In February 2005, we purchased the 51% interest in NK Asphalt Partners owned by Koch Materials Company for $16.9 million plus working capital. This purchase increased our ownership in NK Asphalt Partners from 49% to 100%. The partnership manufactures and markets asphalt and asphalt products in Arizona and New Mexico and now does business under the name of “Holly Asphalt Company.”

Our operations are currently organized into two business divisions, which are Refining and HEP. The Refining business division includes the Navajo Refinery, Woods Cross Refinery, Montana Refinery and our interest in NK Asphalt Partners. Our operations that are not included in either the Refining or HEP business divisions include the operations of Holly Corporation, the parent company, a small-scale oil and gas exploration and production program, and the elimination of the revenue and costs associated with our pipeline transportation services between us and HEP as well as the elimination of our minority interest in income of HEP.

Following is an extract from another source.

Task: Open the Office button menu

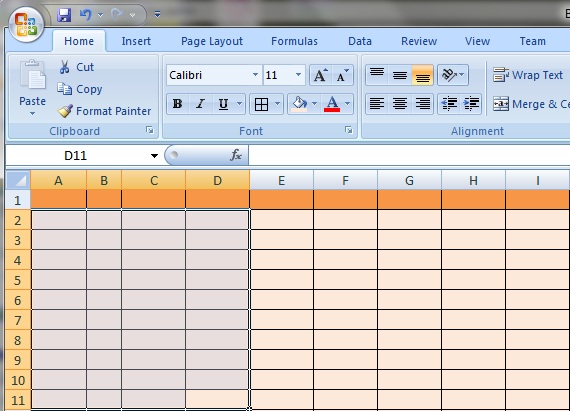Action: click(x=26, y=24)
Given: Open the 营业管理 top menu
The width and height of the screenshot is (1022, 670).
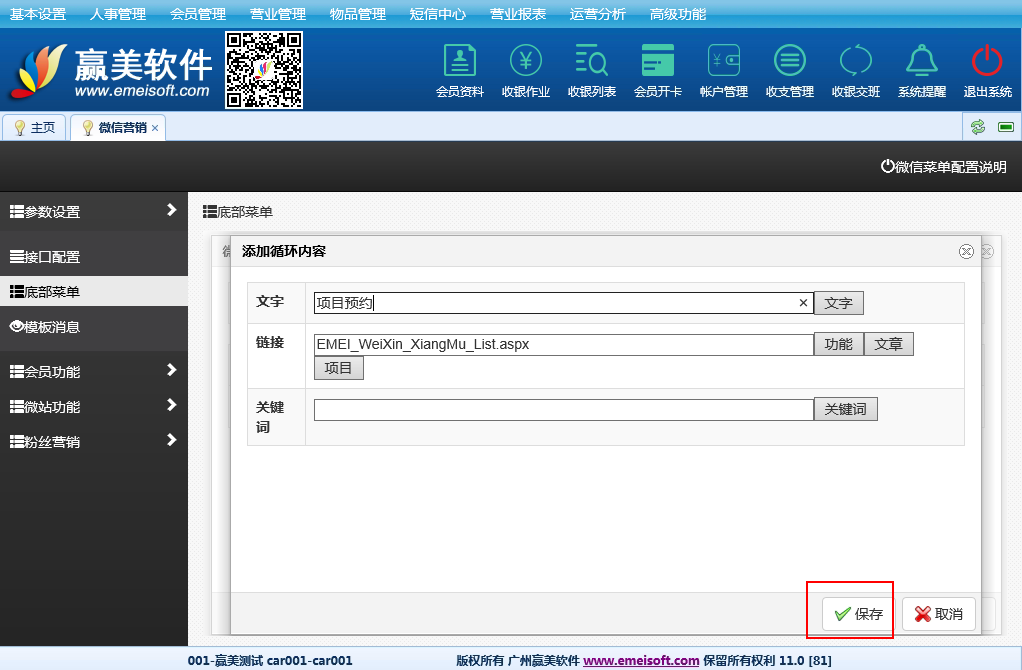Looking at the screenshot, I should (278, 14).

On July 30, 2003, we changed our fiscal year-end from July 31 to December 31. In connection with this change and accordance with SEC rules, on September 12, 2003, a Form 10-Q transition report was filed for the five month period ended December 31, 2002. The different fiscal year periods reported in this Annual Report on Form 10-K are due to our change in year-end.

REFINERY OPERATIONS

Our refinery operations include the Navajo Refinery, the Woods Cross Refinery and the Montana Refinery. The following table sets forth information about our combined refinery operations, including non-GAAP performance measures about our refinery operations. The cost of products and refinery gross margin do not include the effect of depreciation, depletion and amortization. Reconciliations to amounts reported under GAAP are provided under “Reconciliations to Amounts under Generally Accepted Accounting Principles” following Item 7A under Part II of this Form 10-K. Information regarding our individual refineries is provided under “Operating Data — Refining Operations” in Item 7 of this Form 10-K.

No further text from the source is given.